Il politico era stato indagato dalla Dda con l'accusa di fare parte di una associazione segreta, capeggiata dall'ex parlamentare del Psdi, Paolo Romeo, condannato invece a 25 anni, con l'obiettivo di condizionare la politica cittadina e per avere agevolato le cosche De Stefano e Gullace, in cambio di sostegno elettorale. Con Caridi, sono state assolte altre tredici persone. Nel 2016, l'indagine e la richiesta di arresto con tanto di «ok» del Senato, pieno di polemiche: voto segreto, 154 favorevoli, 110 contrari, 12 astenuti. A far tintinnare le manette, Pd e Movimento 5 stelle in coro. Unico dem a rifiutare l'ordine di scuderia, il senatore Luigi Manconi che evidenziò «palesi carenze e gravi debolezze delle motivazioni addotte a sostegno della richiesta di arresto». E ancora, parlando di fumus persecutionis, alzò il dito: «Se fossero state sussistenti le necessità cautelari per l'arresto del senatore Caridi, perché non sono state fatte valere quindici anni fa, quando essendo stato informato di indagini nei suoi confronti per così gravi capi d'accusa lo stesso Caridi avrebbe potuto inquinare le prove o sottrarsi alle indagini con la fuga?». Nessuna grinza ma... Per Caridi si spalancarono le porte della cella. Per tanto, tantissimo tempo. Ottantacinque settimane di galera da presunto colluso con la 'ndrangheta. Ottantacinque settimane in gattabuia in custodia cautelare. A liberarlo, nel 2018, una sentenza del Tribunale del riesame di Reggio Calabria. E per ben due volte la Corte di Cassazione si espresse dicendo che, lette e rilette le carte, non era saltato fuori neppure un indizio piccolo piccolo che suffragasse l'ipotesi di Caridi mafioso. Già da quei pareri della Cassazione si poteva evincere l'insussistenza delle accuse. Quindi, dopo venti mesi di galera, ingiusta, Caridi è tornato a casa.

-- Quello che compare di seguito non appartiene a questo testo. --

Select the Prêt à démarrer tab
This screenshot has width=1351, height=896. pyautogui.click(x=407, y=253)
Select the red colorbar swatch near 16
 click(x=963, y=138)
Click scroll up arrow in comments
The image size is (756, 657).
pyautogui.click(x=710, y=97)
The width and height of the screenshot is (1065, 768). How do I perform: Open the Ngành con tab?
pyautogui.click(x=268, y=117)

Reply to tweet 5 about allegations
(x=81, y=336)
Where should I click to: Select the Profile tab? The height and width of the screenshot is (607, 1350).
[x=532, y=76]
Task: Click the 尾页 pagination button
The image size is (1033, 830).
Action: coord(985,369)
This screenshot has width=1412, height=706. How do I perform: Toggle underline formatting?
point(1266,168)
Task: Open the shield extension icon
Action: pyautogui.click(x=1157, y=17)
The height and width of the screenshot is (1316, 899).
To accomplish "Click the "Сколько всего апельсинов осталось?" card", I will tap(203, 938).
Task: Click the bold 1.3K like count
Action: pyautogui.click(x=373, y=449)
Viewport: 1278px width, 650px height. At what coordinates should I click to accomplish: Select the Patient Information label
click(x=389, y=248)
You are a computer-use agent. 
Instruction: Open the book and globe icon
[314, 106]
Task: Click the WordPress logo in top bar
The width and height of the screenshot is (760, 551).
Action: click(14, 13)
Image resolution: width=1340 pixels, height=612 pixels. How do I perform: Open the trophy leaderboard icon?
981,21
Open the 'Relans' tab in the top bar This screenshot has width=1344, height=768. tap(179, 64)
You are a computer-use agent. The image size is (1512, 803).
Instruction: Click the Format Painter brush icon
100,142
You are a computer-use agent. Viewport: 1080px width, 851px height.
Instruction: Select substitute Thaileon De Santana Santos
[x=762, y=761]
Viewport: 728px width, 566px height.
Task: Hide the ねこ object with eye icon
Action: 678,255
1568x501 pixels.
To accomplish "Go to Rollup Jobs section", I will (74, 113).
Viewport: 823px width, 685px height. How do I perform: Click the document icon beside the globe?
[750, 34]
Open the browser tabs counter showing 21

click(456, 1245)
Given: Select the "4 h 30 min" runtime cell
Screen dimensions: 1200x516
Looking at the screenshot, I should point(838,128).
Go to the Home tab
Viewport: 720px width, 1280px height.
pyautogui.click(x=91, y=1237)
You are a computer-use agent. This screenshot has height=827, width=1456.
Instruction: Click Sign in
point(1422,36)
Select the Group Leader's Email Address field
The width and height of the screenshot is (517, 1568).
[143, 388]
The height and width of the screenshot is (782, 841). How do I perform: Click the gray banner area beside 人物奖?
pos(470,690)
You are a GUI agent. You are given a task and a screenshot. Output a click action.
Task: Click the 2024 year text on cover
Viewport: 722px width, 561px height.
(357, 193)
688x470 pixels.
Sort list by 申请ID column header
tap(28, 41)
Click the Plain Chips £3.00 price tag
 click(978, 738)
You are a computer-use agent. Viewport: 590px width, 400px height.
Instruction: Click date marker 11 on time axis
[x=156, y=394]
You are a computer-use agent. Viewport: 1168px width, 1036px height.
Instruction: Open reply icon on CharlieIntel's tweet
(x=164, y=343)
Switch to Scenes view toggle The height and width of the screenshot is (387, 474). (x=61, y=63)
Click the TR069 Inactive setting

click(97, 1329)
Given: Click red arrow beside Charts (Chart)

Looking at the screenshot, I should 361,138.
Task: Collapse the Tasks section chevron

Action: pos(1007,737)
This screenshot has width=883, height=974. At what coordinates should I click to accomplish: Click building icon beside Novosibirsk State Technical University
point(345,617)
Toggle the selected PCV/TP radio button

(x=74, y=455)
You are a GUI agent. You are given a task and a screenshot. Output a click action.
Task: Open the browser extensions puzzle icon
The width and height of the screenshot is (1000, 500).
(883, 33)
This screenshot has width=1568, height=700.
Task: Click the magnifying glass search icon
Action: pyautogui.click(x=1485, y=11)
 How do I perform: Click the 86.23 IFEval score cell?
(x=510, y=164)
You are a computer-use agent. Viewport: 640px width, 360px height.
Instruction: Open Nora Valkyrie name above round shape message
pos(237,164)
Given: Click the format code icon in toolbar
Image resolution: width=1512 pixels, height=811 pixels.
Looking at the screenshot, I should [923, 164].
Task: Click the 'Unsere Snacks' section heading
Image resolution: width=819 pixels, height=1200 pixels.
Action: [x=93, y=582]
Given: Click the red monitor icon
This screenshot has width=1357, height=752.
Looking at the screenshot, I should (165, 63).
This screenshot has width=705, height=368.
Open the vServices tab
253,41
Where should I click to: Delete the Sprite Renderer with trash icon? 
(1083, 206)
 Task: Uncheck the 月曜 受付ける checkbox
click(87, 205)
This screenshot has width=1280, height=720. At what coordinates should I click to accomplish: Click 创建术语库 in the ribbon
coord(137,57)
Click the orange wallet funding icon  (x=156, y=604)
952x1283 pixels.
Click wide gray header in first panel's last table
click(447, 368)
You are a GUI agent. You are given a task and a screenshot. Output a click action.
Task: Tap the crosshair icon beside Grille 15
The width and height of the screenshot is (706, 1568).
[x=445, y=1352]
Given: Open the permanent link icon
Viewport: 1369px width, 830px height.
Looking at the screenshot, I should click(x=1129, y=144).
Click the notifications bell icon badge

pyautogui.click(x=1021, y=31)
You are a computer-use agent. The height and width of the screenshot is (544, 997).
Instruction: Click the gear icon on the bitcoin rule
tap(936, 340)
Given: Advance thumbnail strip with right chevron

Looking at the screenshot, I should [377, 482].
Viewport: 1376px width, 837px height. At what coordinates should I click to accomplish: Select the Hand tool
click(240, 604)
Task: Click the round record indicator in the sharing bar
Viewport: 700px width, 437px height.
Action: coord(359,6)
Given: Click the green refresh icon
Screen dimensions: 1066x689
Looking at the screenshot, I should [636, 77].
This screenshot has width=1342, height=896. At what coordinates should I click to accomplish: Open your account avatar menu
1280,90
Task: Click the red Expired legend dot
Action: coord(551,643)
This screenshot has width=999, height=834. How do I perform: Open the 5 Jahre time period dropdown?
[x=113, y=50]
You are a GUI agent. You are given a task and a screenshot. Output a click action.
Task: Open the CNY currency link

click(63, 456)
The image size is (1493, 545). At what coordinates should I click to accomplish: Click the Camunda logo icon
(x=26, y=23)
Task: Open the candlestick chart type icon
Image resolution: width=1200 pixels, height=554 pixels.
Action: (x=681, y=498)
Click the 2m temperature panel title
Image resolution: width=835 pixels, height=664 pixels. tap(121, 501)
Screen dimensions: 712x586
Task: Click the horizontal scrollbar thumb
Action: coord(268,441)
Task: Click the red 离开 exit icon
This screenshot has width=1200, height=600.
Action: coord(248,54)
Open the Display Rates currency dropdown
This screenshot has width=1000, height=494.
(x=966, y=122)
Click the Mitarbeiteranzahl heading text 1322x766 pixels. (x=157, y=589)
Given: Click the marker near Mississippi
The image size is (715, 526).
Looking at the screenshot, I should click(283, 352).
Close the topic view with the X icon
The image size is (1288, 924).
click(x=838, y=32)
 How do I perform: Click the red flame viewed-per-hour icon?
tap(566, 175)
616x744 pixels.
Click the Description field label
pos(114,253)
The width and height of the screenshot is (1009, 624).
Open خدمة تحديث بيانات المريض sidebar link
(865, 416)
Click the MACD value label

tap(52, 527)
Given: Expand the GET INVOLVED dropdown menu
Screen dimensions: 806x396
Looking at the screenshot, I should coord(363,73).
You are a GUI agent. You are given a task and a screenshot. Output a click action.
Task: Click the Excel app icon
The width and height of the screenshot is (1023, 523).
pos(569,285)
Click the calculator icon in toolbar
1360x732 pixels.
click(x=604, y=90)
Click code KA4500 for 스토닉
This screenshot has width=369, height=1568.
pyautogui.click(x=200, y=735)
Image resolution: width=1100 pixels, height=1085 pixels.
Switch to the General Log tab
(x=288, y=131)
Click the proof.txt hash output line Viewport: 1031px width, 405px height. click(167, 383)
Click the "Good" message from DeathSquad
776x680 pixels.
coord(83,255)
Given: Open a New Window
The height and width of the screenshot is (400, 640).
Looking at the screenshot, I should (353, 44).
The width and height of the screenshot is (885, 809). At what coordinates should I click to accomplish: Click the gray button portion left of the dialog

Ma con sempre un processo da affrontare perché nonostante i supremi giudici avessero detto che l'impianto accusatorio era traballante, il Tribunale del riesame derubricò l'accusa a «concorso esterno». Come a dire: «Sì, ok, Caridi non è mafioso ma, almeno un pochino la mafia l'ha aiutata». Invece no: assolto perché il fatto non sussiste.